For purposes of the opinions we express below, we have examined the originals or copies, certified or otherwise identified, of: (i) the Certificate of Incorporation and Bylaws, each as amended to date, of the Company; (ii) the Registration Statement; and (iii) the corporate records of the Company, including minute books of the Company and resolutions of its board of directors, certificates of public officials and of representatives of the Company, statutes and other instruments and documents as we considered appropriate for purposes of the opinions hereafter expressed. In giving such opinions, we have relied upon certificates of officers of the Company and of public officials with respect to the accuracy of the material factual matters contained in such certificates. In giving the opinions below, we have assumed that the signatures on all documents examined by us are genuine, that all documents submitted to us as originals are accurate and complete, that all documents submitted to us as copies are true and correct copies of the originals thereof and that all information submitted to us was accurate and complete.
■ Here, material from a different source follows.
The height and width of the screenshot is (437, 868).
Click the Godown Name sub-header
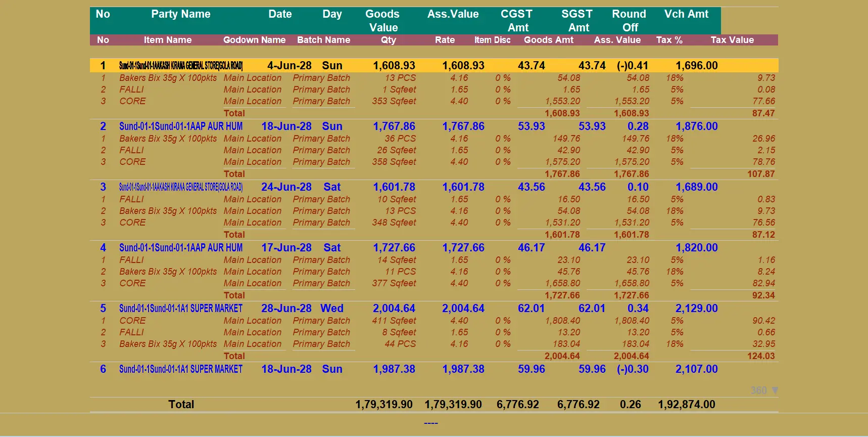coord(254,40)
Ocean Power Technologies, Inc.
April 3, 2019
Page 2
Based on the foregoing, and subject to the limitations and qualifications set forth herein, we are of the opinion that: (i) the Shares have been duly and validly authorized, and upon their issuance, delivery and payment therefor in the manner contemplated by the Registration Statement and Underwriting Agreement, will be legally issued, fully paid and non-assessable; (ii) the Common Warrants have been duly and validly authorized, and upon their issuance, delivery and payment therefor in the manner contemplated by the Registration Statement, their terms and the Underwriting Agreement, will be valid and binding obligations of the Company; (iii) the Warrant Shares, when issued and paid for in accordance with the terms of the Common Warrants will be validly issued, fully paid and non-assessable; (iv) the Pre-Funded Warrants have been duly and validly authorized, and upon their issuance, delivery and payment therefor in the manner contemplated by the Registration Statement, their terms and the Underwriting Agreement, will be valid and binding obligations of the Company; and (v) the Pre-Funded Warrant Shares, when issued and paid for in accordance with the terms of the Pre-Funded Warrants will be validly issued, fully paid and non-assessable.
The opinions set forth above are limited in all respects to matters of the General Corporation Law of the State of Delaware and applicable federal law.
We hereby consent to the filing of this opinion as Exhibit 5.1 to the Registration Statement. We also consent to the references to our Firm under the heading “Legal Matters” in the prospectus included in the Registration Statement. In giving this consent, we do not hereby admit we are in the category of persons whose consent is required under Section 7 of the Act or the rules and regulations of the Commission thereunder.